International Standards for Editors
The editors of the IJOCTA are responsible for deciding which of the articles submitted to the journal should be published considering their intellectual content without regard to race, gender, sexual orientation, religious belief, ethnic origin, citizenship, or political philosophy of the authors. The editors may be guided by the policies of the journal's editorial board and constrained by such legal requirements as shall then be in force regarding libel, copyright infringement and plagiarism. The editors may confer with other editors or reviewers in making this decision. As guardians and stewards of the research record, editors should encourage authors to strive for, and adhere themselves to, the highest standards of publication ethics. Furthermore, editors are in a unique position to indirectly foster responsible conduct of research through their policies and processes.
To achieve the maximum effect within the research community, ideally all editors should adhere to universal standards and good practices.

  • Editors are accountable and should take responsibility for everything they publish.
  • Editors should make fair and unbiased decisions independent from commercial consideration and ensure a fair and appropriate peer review process.
  • Editors should adopt editorial policies that encourage maximum transparency and complete, honest reporting.
  • Editors should guard the integrity of the published record by issuing corrections and retractions when needed and pursuing suspected or alleged research and publication misconduct.
  • Editors should pursue reviewer and editorial misconduct.
  • Editors should critically assess the ethical conduct of studies in humans and animals.
  • Peer reviewers and authors should be told what is expected of them.
  • Editors should have appropriate policies in place for handling editorial conflicts of interest.

Reference:
Kleinert S & Wager E (2011). Responsible research publication: international standards for editors. A position statement developed at the 2nd World Conference on Research Integrity, Singapore, July 22-24, 2010. Chapter 51 in: Mayer T & Steneck N (eds) Promoting Research Integrity in a Global Environment.
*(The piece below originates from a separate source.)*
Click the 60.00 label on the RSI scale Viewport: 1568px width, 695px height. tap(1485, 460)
Imperial College Press / World Scientific Publishing, Singapore (pp 317-28). (ISBN 978-981-4340-97-7) [Link].


International Standards for Authors
Publication is the final stage of research and therefore a responsibility for all researchers. Scholarly publications are expected to provide a detailed and permanent record of research. Because publications form the basis for both new research and the application of findings, they can affect not only the research community but also, indirectly, society at large. Researchers therefore have a responsibility to ensure that their publications are honest, clear, accurate, complete and balanced, and should avoid misleading, selective or ambiguous reporting. Journal editors also have responsibilities for ensuring the integrity of the research literature and these are set out in companion guidelines.
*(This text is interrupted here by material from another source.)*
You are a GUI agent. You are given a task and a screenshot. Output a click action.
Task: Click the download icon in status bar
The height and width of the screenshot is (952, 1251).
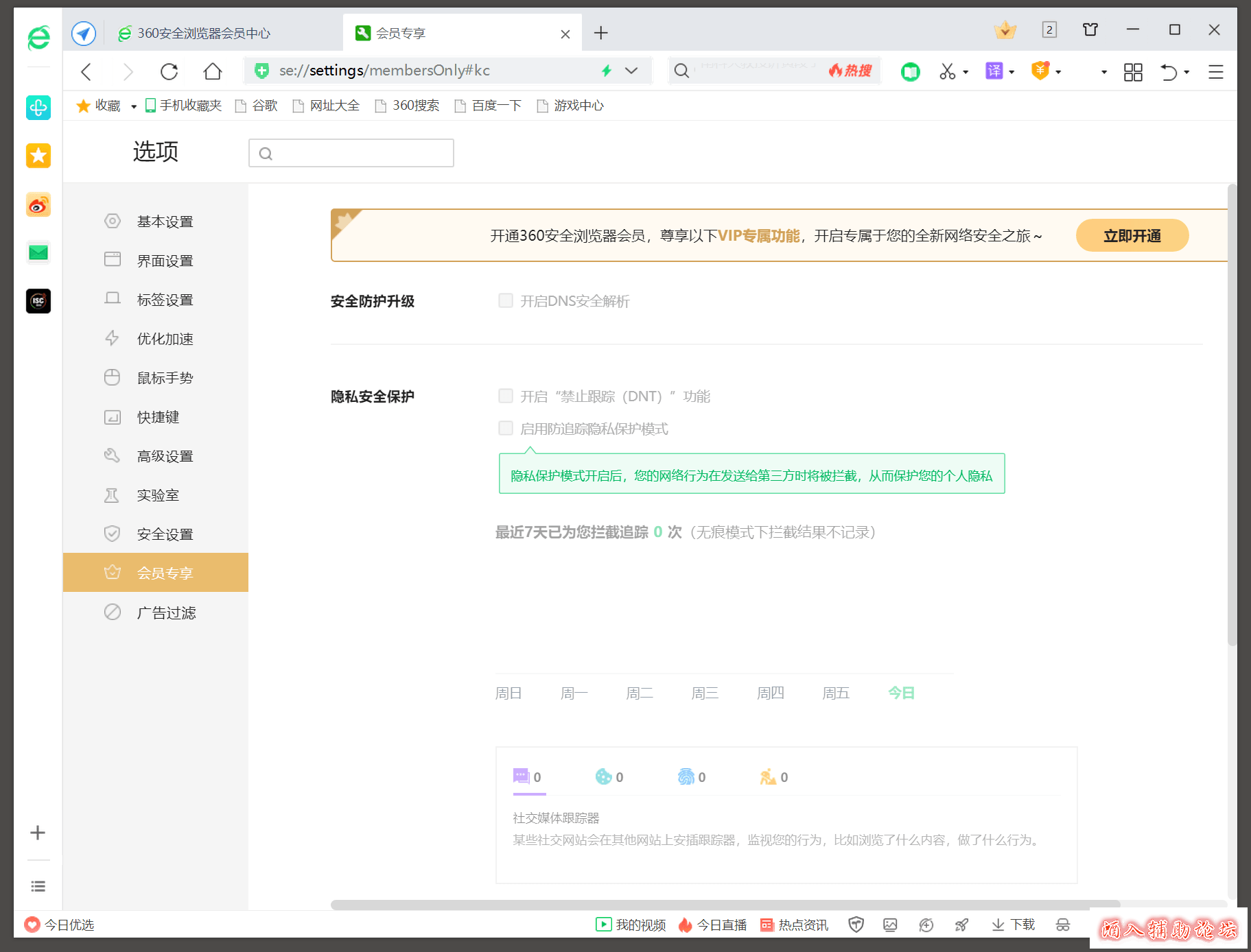tap(1013, 925)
  • The research being reported should have been conducted in an ethical and responsible manner and should comply with all relevant legislation.
  • Researchers should present their results clearly, honestly, and without fabrication, falsification or inappropriate data manipulation.
  • Researchers should strive to describe their methods clearly and unambiguously so that their findings can be confirmed by others.
  • Researchers should adhere to publication requirements that submitted work is original, is not plagiarised, and has not been published elsewhere.
  • Authors should take collective responsibility for submitted and published work.
  • The authorship of research publications should accurately reflect individuals’ contributions to the work and its reporting.
  • Funding sources and relevant conflicts of interest should be disclosed.
  • When an author discovers a significant error or inaccuracy in his/her own published work, it is the author’s obligation to promptly notify the journal’s Editor-in-Chief and cooperate with them to either retract the paper or to publish an appropriate erratum.

Reference:
Kleinert S & Wager E (2011). Responsible research publication: international standards for editors. A position statement developed at the 2nd World Conference on Research Integrity, Singapore, July 22-24, 2010. Chapter 51 in: Mayer T & Steneck N (eds) Promoting Research Integrity in a Global Environment. Imperial College Press / World Scientific Publishing, Singapore (pp 317-28). (ISBN 978-981-4340-97-7) [Link].
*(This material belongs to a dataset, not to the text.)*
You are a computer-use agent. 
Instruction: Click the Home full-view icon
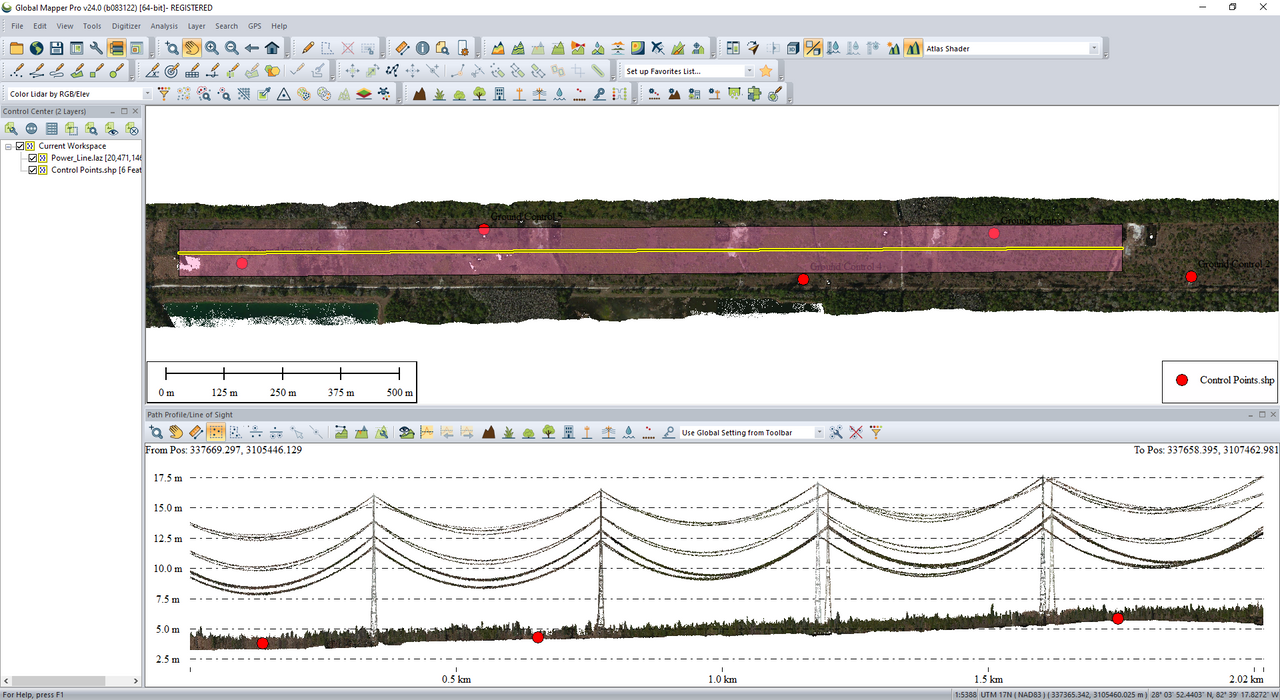pyautogui.click(x=272, y=48)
Basic principles to which peer reviewers should adhere
Peer review in all its forms plays an important role in ensuring the integrity of the scholarly record. The process depends to a large extent on trust and requires that everyone involved behaves responsibly and ethically. Peer reviewers play a central and critical part in the peer-review process as the peer review assists the Editors in making editorial decisions and, through the editorial communication with the author, may also assist the author in improving the manuscript.
Peer reviewers should:

  • respect the confidentiality of peer review and not reveal any details of a manuscript or its review, during or after the peer-review process, beyond those that are released by the journal;
  • not use information obtained during the peer-review process for their own or any other person’s or organization’s advantage, or to disadvantage or discredit others;
  • only agree to review manuscripts for which they have the subject expertise required to carry out a proper assessment and which they can assess within a reasonable time-frame;
  • declare all potential conflicting interests, seeking advice from the journal if they are unsure whether something constitutes a relevant conflict;
  • not allow their reviews to be influenced by the origins of a manuscript, by the nationality, religion, political beliefs, gender or other characteristics of the authors, or by commercial considerations;
  • be objective and constructive in their reviews, refraining from being hostile or inflammatory and from making libellous or derogatory personal comments;
  • acknowledge that peer review is largely a reciprocal endeavour and undertake to carry out their fair share of reviewing, in a timely manner;
  • provide personal and professional information that is accurate and a true representation of their expertise when creating or updating journal accounts.

Reference:
Homes I (2013). COPE Ethical Guidelines for Peer Reviewers, March 2013, v1 [Link].